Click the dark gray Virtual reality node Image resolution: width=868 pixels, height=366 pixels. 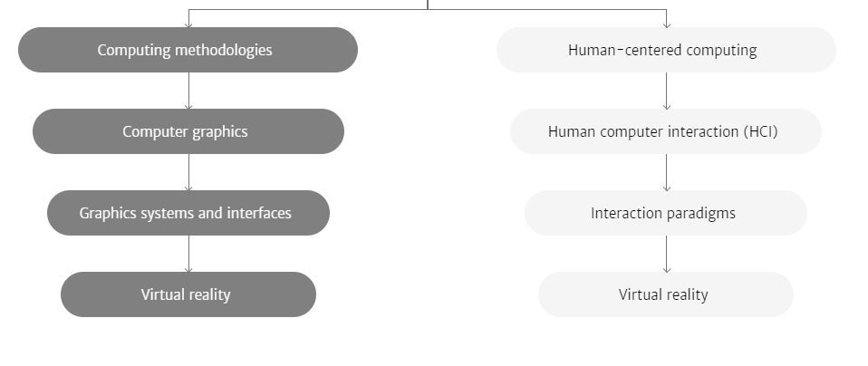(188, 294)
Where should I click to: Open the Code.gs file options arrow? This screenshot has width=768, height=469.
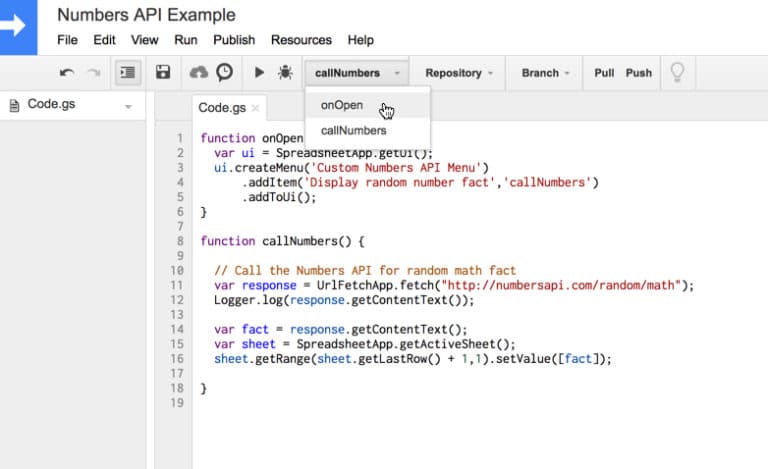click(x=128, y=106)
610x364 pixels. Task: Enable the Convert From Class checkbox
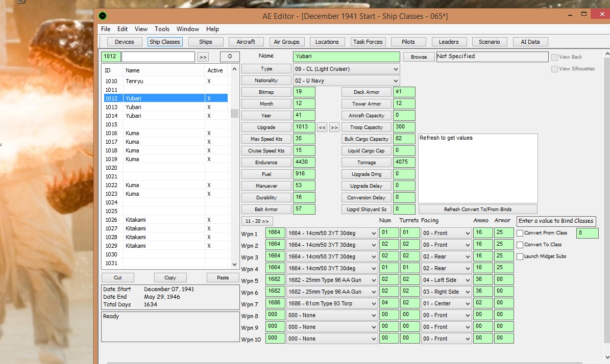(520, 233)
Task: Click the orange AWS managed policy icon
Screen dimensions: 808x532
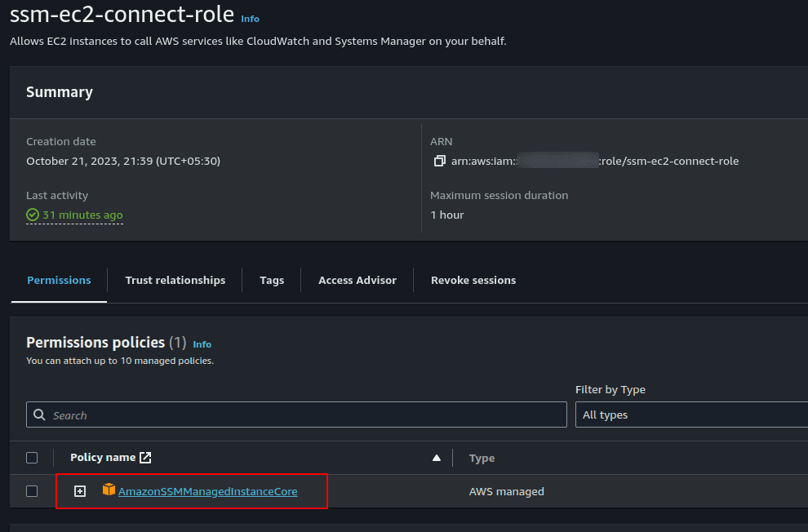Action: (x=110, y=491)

(Task brief): Starting at the line that contains "610x364 pixels. Task: Enable" and ending with the last line of the data, transcribe every line exactly; skip the pictures.

(Answer to the problem):
610x364 pixels. Task: Enable the Convert From Class checkbox
(520, 233)
Task: Click the orange AWS managed policy icon
Screen dimensions: 808x532
Action: (x=110, y=491)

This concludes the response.